## What you will do
Exactly as they appear below, repeat the lines from the one with "The image size is (961, 808)." through the one with "Click Disable On", and no others.

Stored data entries:
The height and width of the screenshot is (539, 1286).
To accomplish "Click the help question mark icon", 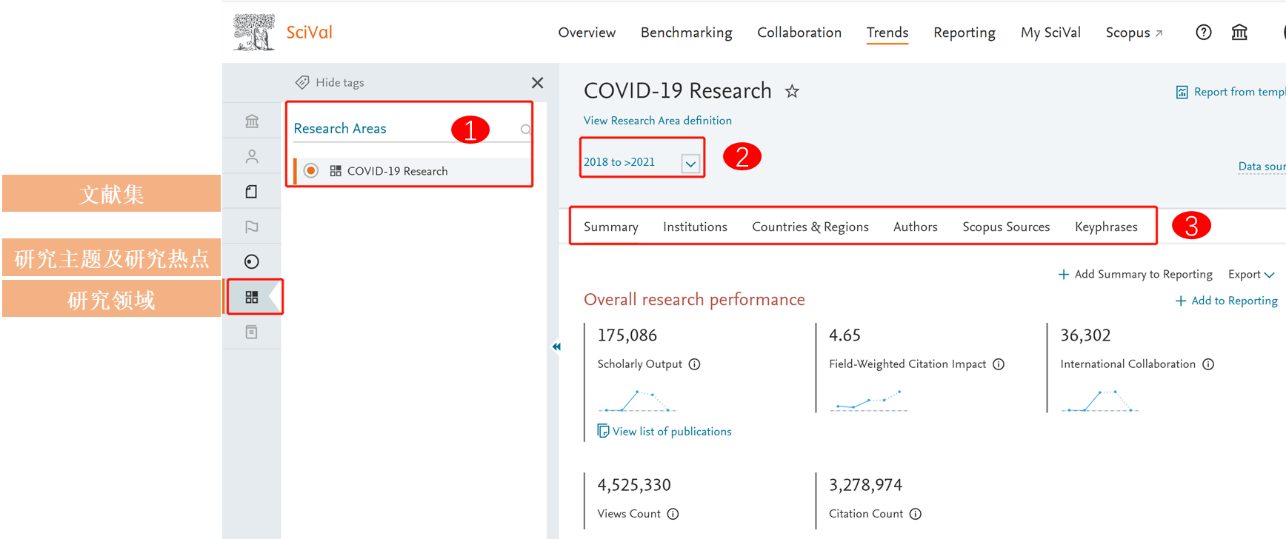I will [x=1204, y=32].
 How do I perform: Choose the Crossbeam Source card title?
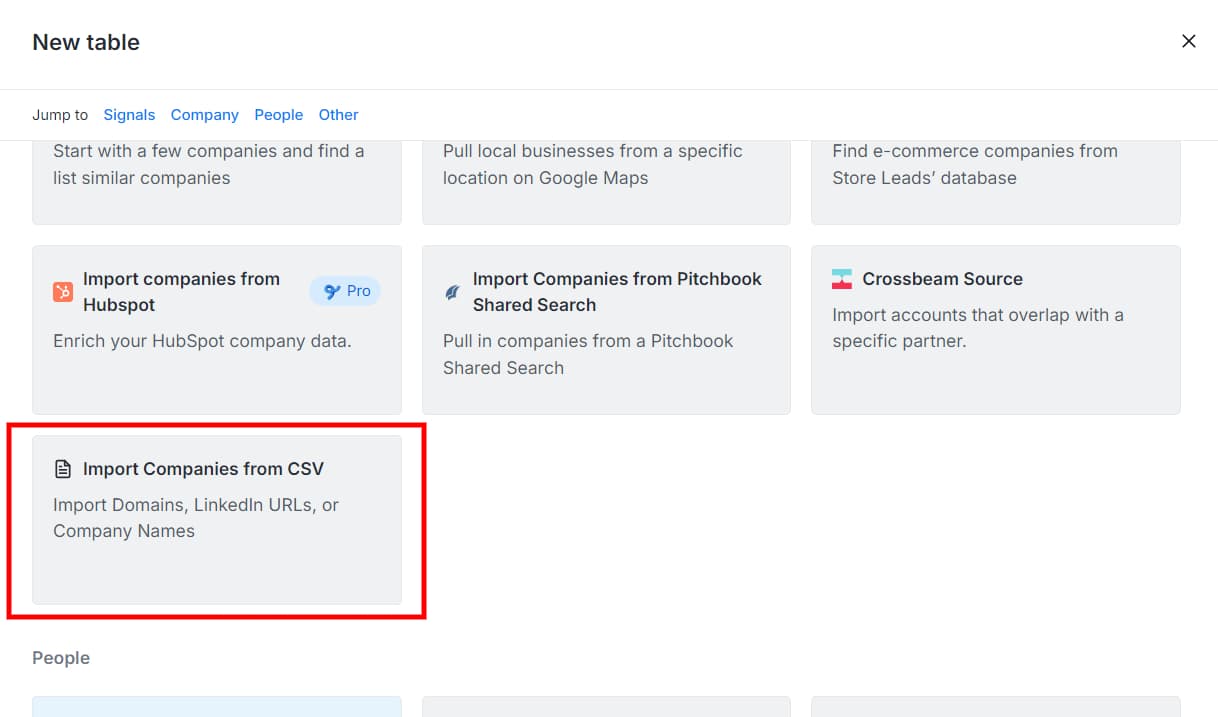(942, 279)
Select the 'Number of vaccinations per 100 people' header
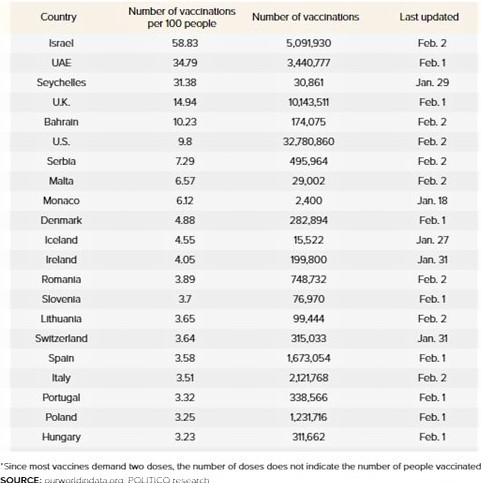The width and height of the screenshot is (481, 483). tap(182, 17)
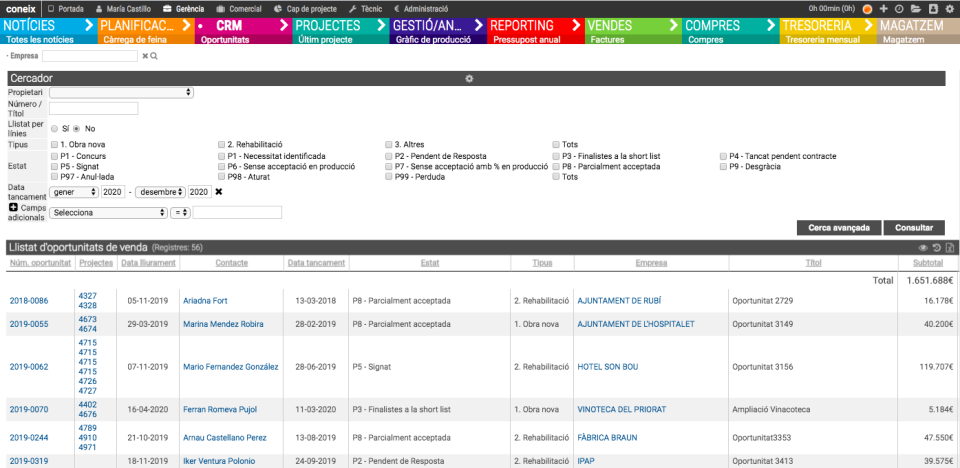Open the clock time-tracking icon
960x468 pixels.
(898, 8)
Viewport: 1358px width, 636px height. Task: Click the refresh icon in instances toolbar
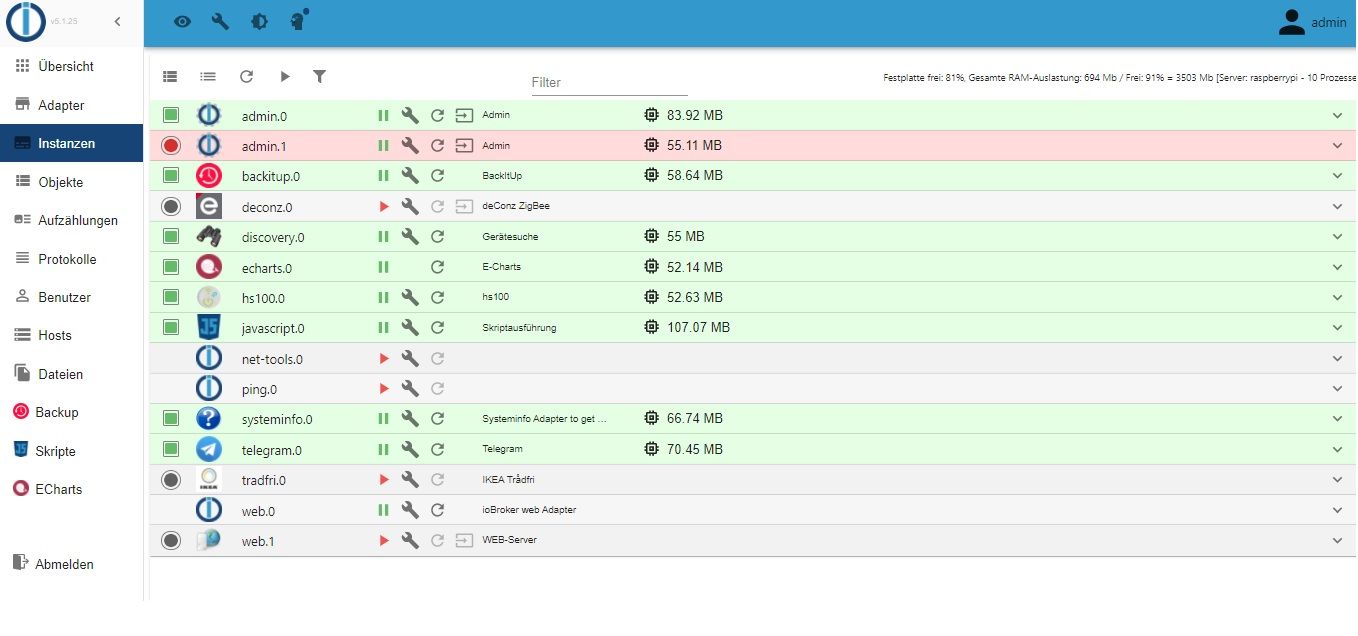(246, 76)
---
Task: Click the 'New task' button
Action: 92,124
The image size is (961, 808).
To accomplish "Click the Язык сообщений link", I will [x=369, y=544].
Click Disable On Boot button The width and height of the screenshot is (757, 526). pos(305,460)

## Answer
The image size is (961, 808).
To accomplish "Click the Язык сообщений link", I will [x=369, y=544].
Click Disable On Boot button The width and height of the screenshot is (757, 526). pos(305,460)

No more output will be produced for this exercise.